Si l'homme est ainsi dépossédé de son orgueilleuse prétention à être la source et l'origine de tout sens et de toute raison, cela tient à la donation première, le surgissement originaire de l'Etre - qu'il y ait de l'être plutôt que rien - ce "champ immotivé du monde " dont parle Merleau-Ponty): pure contingence qui exclut et excède toute nécessité, et plus encore toute réduction - de là viennent les critiques profondes adressées au "constructivisme" (chapitre 8)- et qui, pour cette raison même, suscite en nous émerveillement et gratitude.
Mais soyez sans crainte, Dewitte n'est pas un spéculatif. S'il n'appartient à aucune école, c'est qu'il marche sur ses deux jambes qui sont bien à lui. Et ce qui est le plus singulier - là réside le talent tout à fait unique de Jacques Dewitte - c'est que ces jambes-là cheminent avec une liberté sans pareille dans le pas des autres et qu'à ce contact leur sillon révèle une profondeur, une ampleur de sens jusque là insoupconnée.
C'est là un bien beau livre dont je vous recommande vivement la lecture.
2 commentaires:
Les abonnés du podcast "Du grain à moudre" de France Culture peuvent entendre Jacques Dewitte et Jean-Louis Laville sur ces questions dans l'émission du 17 mai. Programme d'autant plus intéressant qu'un cordial échange s'installe avec "l'utilitariste de service" Malik Bosoret (orthographe incertain- chercheur au centre Bentham).
Merci beaucoup pour ce bel article.
J'aimerais ajouter que ce que je trouve d'admirable chez Jacques Dewitte, c'est -comment dire ? - son "style de philosopher". Voici un philosophe, âgé de 64 ans,qui a derrière lui une très abondante oeuvre sous forme d'articles publiés, la plupart, dans des revues vite épuisées ; oeuvre, par là-même, peu connue du grand public. Et puis, en 2007 (à 61 ans !), il publie son premier livre, suivi, en 2008, d'un second et en 2010, d'un troisième, dans lequel il nous annonce la publication prochaine de 6 autres livres.Chacun de ses livres constitue l'aboutissement de recherches dont les résultats, provisoires,ont été consignés dans ses articles, au fur et à mesure de leur état d'avancement.
Voilà qui nous change de la graphomanie compulsive d'un pseudo-philosophe bien en vue dans les médias, qui, depuis sa sortie de l'adolescence, "pond" 1 livre par an (si pas plus)et, à l'orée de ses vieux jours, nous dit que les 4/5 de sa production (tel est le mot juste !) est bonne à jeter à la poubelle : quelle manifestation de profond mépris pour ses admirateurs.
La production dudit pseudo-philosophe sera complètement oubliée quand l'oeuvre de Jacques Dewitte restera comme un monument de la philosophie du XXI ème siècle.

:: Extraits du listing ::
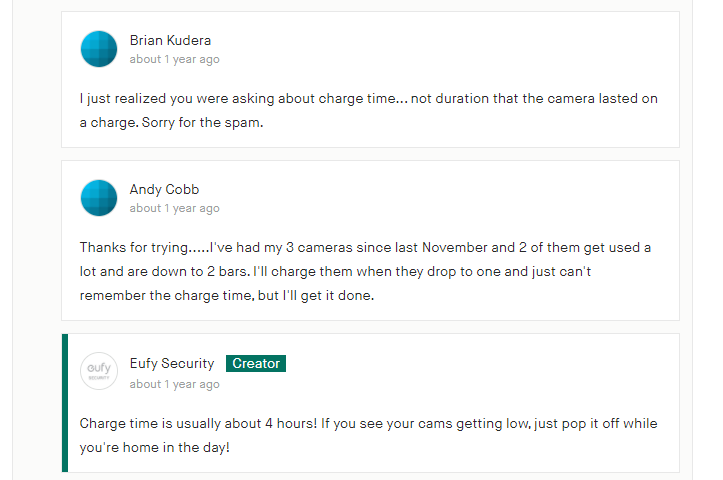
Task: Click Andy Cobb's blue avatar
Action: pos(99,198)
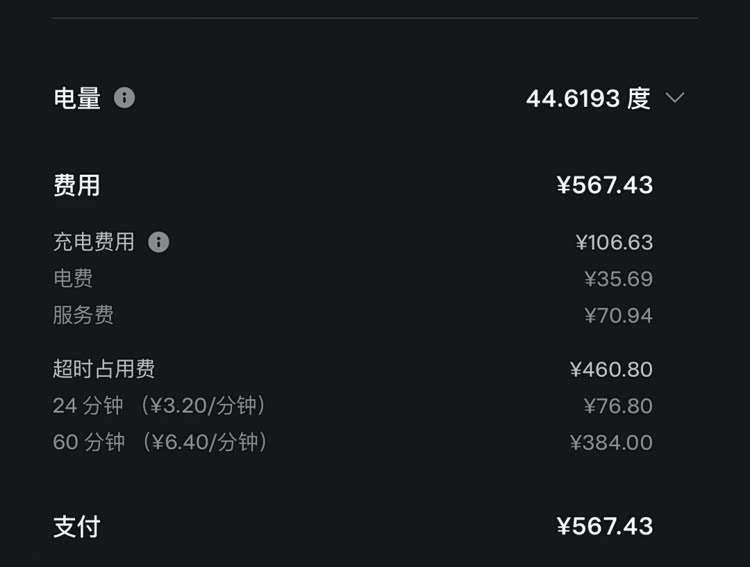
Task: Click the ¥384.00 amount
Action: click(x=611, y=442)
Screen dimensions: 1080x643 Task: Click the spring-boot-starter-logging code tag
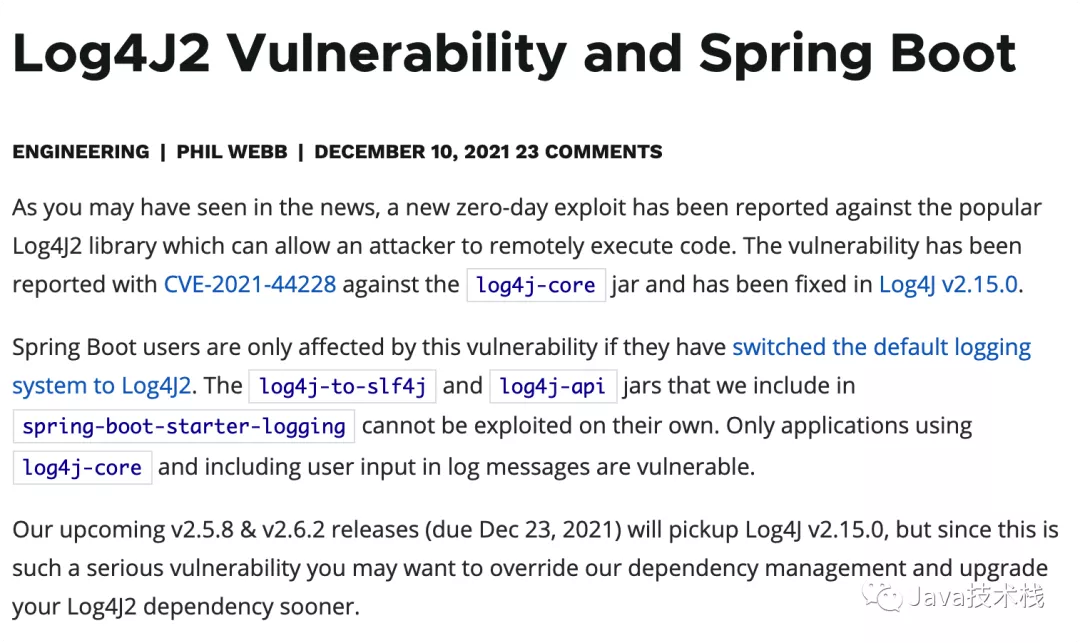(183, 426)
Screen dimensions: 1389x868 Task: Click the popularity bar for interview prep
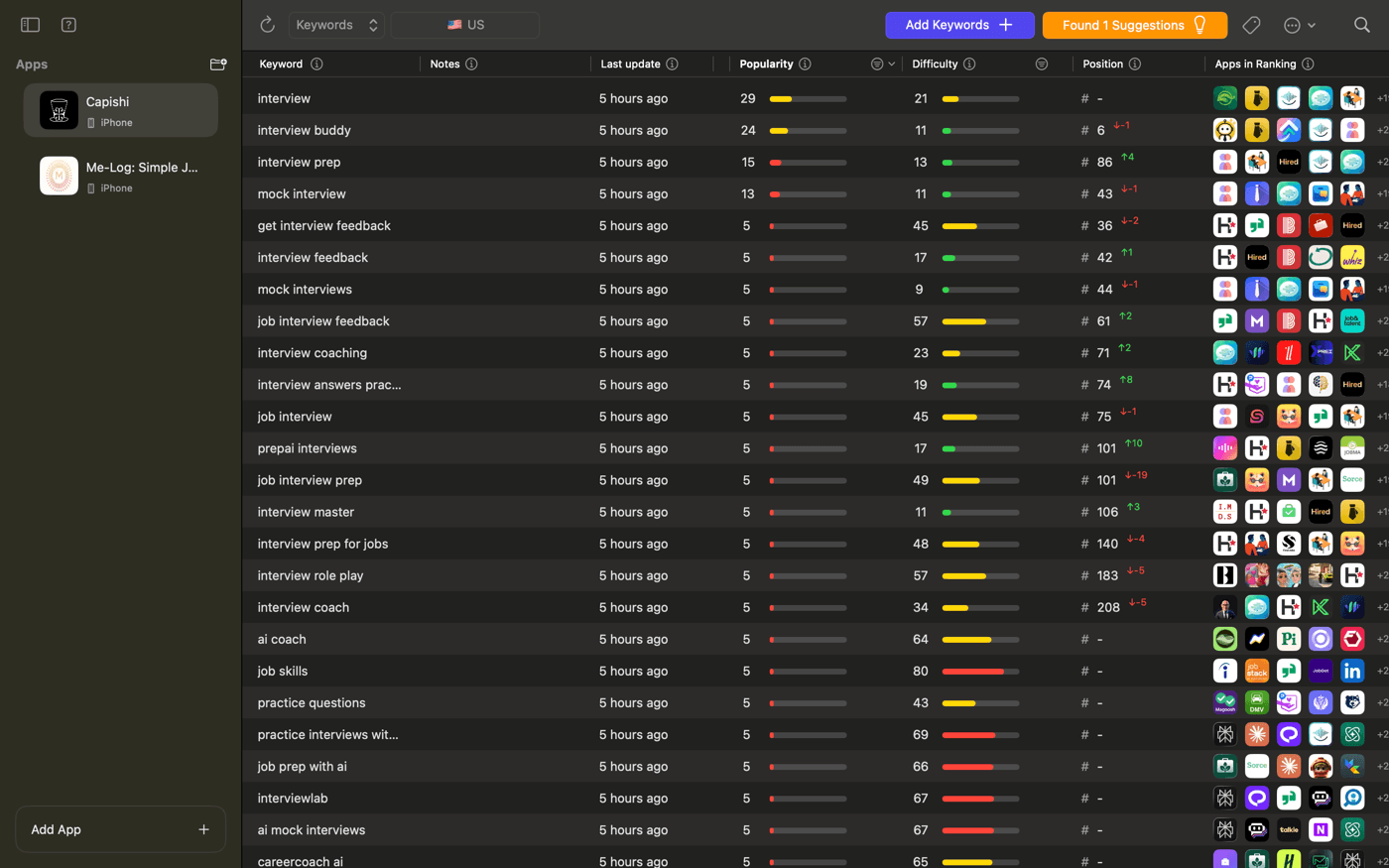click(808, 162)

:: Tâches et exercices ::
1) Citez le texte à examiner depuis « Mais soyez sans » jusqu'à « au centre Bentham). » inclus.
2) Selon le texte à examiner, en quelle année Jacques Dewitte a-t-il publié son premier livre ?
3) Les affirmations suivantes concordent-elles avec le texte à examiner ? Répondez par oui ou par non en citant les mots décisifs du texte.
(a) Jacques Dewitte appartient à une école philosophique.
(b) L'émission de « Du grain à moudre » avec Jacques Dewitte et Jean-Louis Laville est celle du 17 mai.
(c) Jacques Dewitte est âgé de 64 ans.
Le listing provient d'une source distincte du texte à examiner.

:: Solutions par exercice ::
1)
Mais soyez sans crainte, Dewitte n'est pas un spéculatif. S'il n'appartient à aucune école, c'est qu'il marche sur ses deux jambes qui sont bien à lui. Et ce qui est le plus singulier - là réside le talent tout à fait unique de Jacques Dewitte - c'est que ces jambes-là cheminent avec une liberté sans pareille dans le pas des autres et qu'à ce contact leur sillon révèle une profondeur, une ampleur de sens jusque là insoupconnée.
C'est là un bien beau livre dont je vous recommande vivement la lecture.
2 commentaires:
Les abonnés du podcast "Du grain à moudre" de France Culture peuvent entendre Jacques Dewitte et Jean-Louis Laville sur ces questions dans l'émission du 17 mai. Programme d'autant plus intéressant qu'un cordial échange s'installe avec "l'utilitariste de service" Malik Bosoret (orthographe incertain- chercheur au centre Bentham).

2) En 2007, à 61 ans.

3)
(a) Non : « S'il n'appartient à aucune école ».
(b) Oui : « dans l'émission du 17 mai ».
(c) Oui : « Voici un philosophe, âgé de 64 ans ».